Stored items
====

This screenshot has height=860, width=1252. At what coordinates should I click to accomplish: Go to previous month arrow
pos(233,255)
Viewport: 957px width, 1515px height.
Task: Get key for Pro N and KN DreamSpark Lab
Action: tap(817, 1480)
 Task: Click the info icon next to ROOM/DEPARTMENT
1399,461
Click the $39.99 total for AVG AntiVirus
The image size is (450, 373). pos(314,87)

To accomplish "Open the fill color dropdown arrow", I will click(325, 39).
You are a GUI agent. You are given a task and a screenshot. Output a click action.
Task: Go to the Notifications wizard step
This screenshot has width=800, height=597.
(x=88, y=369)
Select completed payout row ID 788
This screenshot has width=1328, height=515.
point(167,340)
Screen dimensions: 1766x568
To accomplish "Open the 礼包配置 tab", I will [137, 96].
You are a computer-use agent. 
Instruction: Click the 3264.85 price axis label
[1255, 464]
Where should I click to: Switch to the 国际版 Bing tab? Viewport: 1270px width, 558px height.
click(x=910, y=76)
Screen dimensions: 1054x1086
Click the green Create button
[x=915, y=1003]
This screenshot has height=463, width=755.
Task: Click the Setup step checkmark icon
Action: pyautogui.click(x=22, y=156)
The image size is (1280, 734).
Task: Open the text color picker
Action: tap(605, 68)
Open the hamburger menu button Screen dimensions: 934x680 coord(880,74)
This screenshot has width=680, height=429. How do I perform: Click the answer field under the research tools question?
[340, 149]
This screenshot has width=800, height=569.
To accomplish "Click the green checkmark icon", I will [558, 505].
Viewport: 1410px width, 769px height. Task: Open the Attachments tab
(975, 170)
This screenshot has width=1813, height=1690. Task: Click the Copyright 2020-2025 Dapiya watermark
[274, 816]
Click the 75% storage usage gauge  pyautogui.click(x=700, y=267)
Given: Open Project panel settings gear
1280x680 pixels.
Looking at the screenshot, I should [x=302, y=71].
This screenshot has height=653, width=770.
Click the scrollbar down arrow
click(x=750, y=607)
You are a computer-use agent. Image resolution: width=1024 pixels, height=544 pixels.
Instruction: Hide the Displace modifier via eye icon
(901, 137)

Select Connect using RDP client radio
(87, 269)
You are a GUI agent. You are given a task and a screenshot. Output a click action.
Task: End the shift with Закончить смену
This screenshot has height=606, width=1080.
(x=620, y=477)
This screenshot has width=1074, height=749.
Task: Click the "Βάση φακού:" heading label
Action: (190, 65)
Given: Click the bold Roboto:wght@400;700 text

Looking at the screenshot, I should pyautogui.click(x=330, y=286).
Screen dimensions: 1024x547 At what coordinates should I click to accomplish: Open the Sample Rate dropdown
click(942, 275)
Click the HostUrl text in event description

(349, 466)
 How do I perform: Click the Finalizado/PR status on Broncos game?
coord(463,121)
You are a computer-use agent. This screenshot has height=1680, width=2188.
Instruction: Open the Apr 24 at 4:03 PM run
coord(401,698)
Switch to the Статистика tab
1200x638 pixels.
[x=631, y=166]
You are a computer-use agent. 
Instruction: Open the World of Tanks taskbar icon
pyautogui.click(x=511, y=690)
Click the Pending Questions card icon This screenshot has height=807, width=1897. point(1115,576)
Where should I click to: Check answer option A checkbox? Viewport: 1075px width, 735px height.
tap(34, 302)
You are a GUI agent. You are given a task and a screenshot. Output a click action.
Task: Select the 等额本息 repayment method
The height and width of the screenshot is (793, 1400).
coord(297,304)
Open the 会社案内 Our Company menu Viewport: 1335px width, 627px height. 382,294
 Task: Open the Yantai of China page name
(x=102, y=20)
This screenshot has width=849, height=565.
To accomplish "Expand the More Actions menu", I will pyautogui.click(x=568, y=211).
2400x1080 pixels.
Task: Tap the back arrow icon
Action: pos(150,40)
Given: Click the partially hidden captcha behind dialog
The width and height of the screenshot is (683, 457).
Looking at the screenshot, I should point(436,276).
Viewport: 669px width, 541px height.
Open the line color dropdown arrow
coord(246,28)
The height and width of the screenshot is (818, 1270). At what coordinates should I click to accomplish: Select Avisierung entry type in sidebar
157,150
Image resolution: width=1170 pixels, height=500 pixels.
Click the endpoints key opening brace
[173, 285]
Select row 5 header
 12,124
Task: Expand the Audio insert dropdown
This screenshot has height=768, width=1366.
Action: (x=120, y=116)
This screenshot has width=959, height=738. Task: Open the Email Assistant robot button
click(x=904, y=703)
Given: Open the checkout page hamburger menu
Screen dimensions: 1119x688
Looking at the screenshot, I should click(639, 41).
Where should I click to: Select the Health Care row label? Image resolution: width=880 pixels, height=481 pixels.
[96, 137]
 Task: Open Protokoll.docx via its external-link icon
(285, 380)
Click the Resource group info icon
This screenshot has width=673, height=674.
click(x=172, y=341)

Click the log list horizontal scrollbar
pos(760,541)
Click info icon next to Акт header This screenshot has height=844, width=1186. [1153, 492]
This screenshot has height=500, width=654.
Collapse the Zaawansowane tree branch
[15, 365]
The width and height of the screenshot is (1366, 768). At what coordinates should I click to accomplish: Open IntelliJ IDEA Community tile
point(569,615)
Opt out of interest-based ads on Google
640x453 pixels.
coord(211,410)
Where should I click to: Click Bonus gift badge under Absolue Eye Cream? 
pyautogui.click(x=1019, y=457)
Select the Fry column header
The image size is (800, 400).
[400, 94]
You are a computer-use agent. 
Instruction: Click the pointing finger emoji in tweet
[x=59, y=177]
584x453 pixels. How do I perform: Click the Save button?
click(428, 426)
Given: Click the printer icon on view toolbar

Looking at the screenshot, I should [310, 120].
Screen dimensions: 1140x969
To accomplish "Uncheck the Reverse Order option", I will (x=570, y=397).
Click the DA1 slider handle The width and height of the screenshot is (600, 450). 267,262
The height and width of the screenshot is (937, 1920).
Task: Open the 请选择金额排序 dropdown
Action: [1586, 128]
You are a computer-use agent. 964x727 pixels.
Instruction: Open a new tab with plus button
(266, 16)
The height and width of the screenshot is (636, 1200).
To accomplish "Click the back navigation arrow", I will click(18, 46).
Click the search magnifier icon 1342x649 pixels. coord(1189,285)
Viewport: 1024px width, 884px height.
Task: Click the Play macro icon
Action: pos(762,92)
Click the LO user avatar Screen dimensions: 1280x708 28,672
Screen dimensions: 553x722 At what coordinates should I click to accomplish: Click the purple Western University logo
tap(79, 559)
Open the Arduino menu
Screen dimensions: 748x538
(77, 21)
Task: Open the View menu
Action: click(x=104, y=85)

====

Work required
Reproduce all the entries above. Match them exactly.

Task result
This screenshot has height=860, width=1252. At what coordinates should I click to accomplish: Go to previous month arrow
pos(233,255)
Viewport: 957px width, 1515px height.
Task: Get key for Pro N and KN DreamSpark Lab
Action: tap(817, 1480)
 Task: Click the info icon next to ROOM/DEPARTMENT
1399,461
Click the $39.99 total for AVG AntiVirus
The image size is (450, 373). pos(314,87)

To accomplish "Open the fill color dropdown arrow", I will click(325, 39).
You are a GUI agent. You are given a task and a screenshot. Output a click action.
Task: Go to the Notifications wizard step
This screenshot has width=800, height=597.
(x=88, y=369)
Select completed payout row ID 788
This screenshot has width=1328, height=515.
point(167,340)
Screen dimensions: 1766x568
To accomplish "Open the 礼包配置 tab", I will [137, 96].
You are a computer-use agent. 
Instruction: Click the 3264.85 price axis label
[1255, 464]
Where should I click to: Switch to the 国际版 Bing tab? Viewport: 1270px width, 558px height.
click(x=910, y=76)
Screen dimensions: 1054x1086
Click the green Create button
[x=915, y=1003]
This screenshot has height=463, width=755.
Task: Click the Setup step checkmark icon
Action: pyautogui.click(x=22, y=156)
The image size is (1280, 734).
Task: Open the text color picker
Action: tap(605, 68)
Open the hamburger menu button Screen dimensions: 934x680 coord(880,74)
This screenshot has width=680, height=429. How do I perform: Click the answer field under the research tools question?
[340, 149]
This screenshot has width=800, height=569.
To accomplish "Click the green checkmark icon", I will [558, 505].
Viewport: 1410px width, 769px height. Task: Open the Attachments tab
(975, 170)
This screenshot has width=1813, height=1690. Task: Click the Copyright 2020-2025 Dapiya watermark
[274, 816]
Click the 75% storage usage gauge  pyautogui.click(x=700, y=267)
Given: Open Project panel settings gear
1280x680 pixels.
Looking at the screenshot, I should [x=302, y=71].
This screenshot has height=653, width=770.
Click the scrollbar down arrow
click(x=750, y=607)
You are a computer-use agent. Image resolution: width=1024 pixels, height=544 pixels.
Instruction: Hide the Displace modifier via eye icon
(901, 137)

Select Connect using RDP client radio
(87, 269)
You are a GUI agent. You are given a task and a screenshot. Output a click action.
Task: End the shift with Закончить смену
This screenshot has height=606, width=1080.
(x=620, y=477)
This screenshot has width=1074, height=749.
Task: Click the "Βάση φακού:" heading label
Action: (190, 65)
Given: Click the bold Roboto:wght@400;700 text

Looking at the screenshot, I should pyautogui.click(x=330, y=286).
Screen dimensions: 1024x547 At what coordinates should I click to accomplish: Open the Sample Rate dropdown
click(942, 275)
Click the HostUrl text in event description

(349, 466)
 How do I perform: Click the Finalizado/PR status on Broncos game?
coord(463,121)
You are a computer-use agent. This screenshot has height=1680, width=2188.
Instruction: Open the Apr 24 at 4:03 PM run
coord(401,698)
Switch to the Статистика tab
1200x638 pixels.
[x=631, y=166]
You are a computer-use agent. 
Instruction: Open the World of Tanks taskbar icon
pyautogui.click(x=511, y=690)
Click the Pending Questions card icon This screenshot has height=807, width=1897. point(1115,576)
Where should I click to: Check answer option A checkbox? Viewport: 1075px width, 735px height.
tap(34, 302)
You are a GUI agent. You are given a task and a screenshot. Output a click action.
Task: Select the 等额本息 repayment method
The height and width of the screenshot is (793, 1400).
coord(297,304)
Open the 会社案内 Our Company menu Viewport: 1335px width, 627px height. 382,294
 Task: Open the Yantai of China page name
(x=102, y=20)
This screenshot has width=849, height=565.
To accomplish "Expand the More Actions menu", I will pyautogui.click(x=568, y=211).
2400x1080 pixels.
Task: Tap the back arrow icon
Action: pos(150,40)
Given: Click the partially hidden captcha behind dialog
The width and height of the screenshot is (683, 457).
Looking at the screenshot, I should point(436,276).
Viewport: 669px width, 541px height.
Open the line color dropdown arrow
coord(246,28)
The height and width of the screenshot is (818, 1270). At what coordinates should I click to accomplish: Select Avisierung entry type in sidebar
157,150
Image resolution: width=1170 pixels, height=500 pixels.
Click the endpoints key opening brace
[173, 285]
Select row 5 header
 12,124
Task: Expand the Audio insert dropdown
This screenshot has height=768, width=1366.
Action: (x=120, y=116)
This screenshot has width=959, height=738. Task: Open the Email Assistant robot button
click(x=904, y=703)
Given: Open the checkout page hamburger menu
Screen dimensions: 1119x688
Looking at the screenshot, I should click(639, 41).
Where should I click to: Select the Health Care row label? Image resolution: width=880 pixels, height=481 pixels.
[96, 137]
 Task: Open Protokoll.docx via its external-link icon
(285, 380)
Click the Resource group info icon
This screenshot has width=673, height=674.
click(x=172, y=341)

Click the log list horizontal scrollbar
pos(760,541)
Click info icon next to Акт header This screenshot has height=844, width=1186. [1153, 492]
This screenshot has height=500, width=654.
Collapse the Zaawansowane tree branch
[15, 365]
The width and height of the screenshot is (1366, 768). At what coordinates should I click to accomplish: Open IntelliJ IDEA Community tile
point(569,615)
Opt out of interest-based ads on Google
640x453 pixels.
coord(211,410)
Where should I click to: Click Bonus gift badge under Absolue Eye Cream? 
pyautogui.click(x=1019, y=457)
Select the Fry column header
The image size is (800, 400).
[400, 94]
You are a computer-use agent. 
Instruction: Click the pointing finger emoji in tweet
[x=59, y=177]
584x453 pixels. How do I perform: Click the Save button?
click(428, 426)
Given: Click the printer icon on view toolbar

Looking at the screenshot, I should [310, 120].
Screen dimensions: 1140x969
To accomplish "Uncheck the Reverse Order option", I will (x=570, y=397).
Click the DA1 slider handle The width and height of the screenshot is (600, 450). 267,262
The height and width of the screenshot is (937, 1920).
Task: Open the 请选择金额排序 dropdown
Action: [1586, 128]
You are a computer-use agent. 964x727 pixels.
Instruction: Open a new tab with plus button
(266, 16)
The height and width of the screenshot is (636, 1200).
To accomplish "Click the back navigation arrow", I will click(18, 46).
Click the search magnifier icon 1342x649 pixels. coord(1189,285)
Viewport: 1024px width, 884px height.
Task: Click the Play macro icon
Action: pos(762,92)
Click the LO user avatar Screen dimensions: 1280x708 28,672
Screen dimensions: 553x722 At what coordinates should I click to accomplish: Click the purple Western University logo
tap(79, 559)
Open the Arduino menu
Screen dimensions: 748x538
(77, 21)
Task: Open the View menu
Action: click(x=104, y=85)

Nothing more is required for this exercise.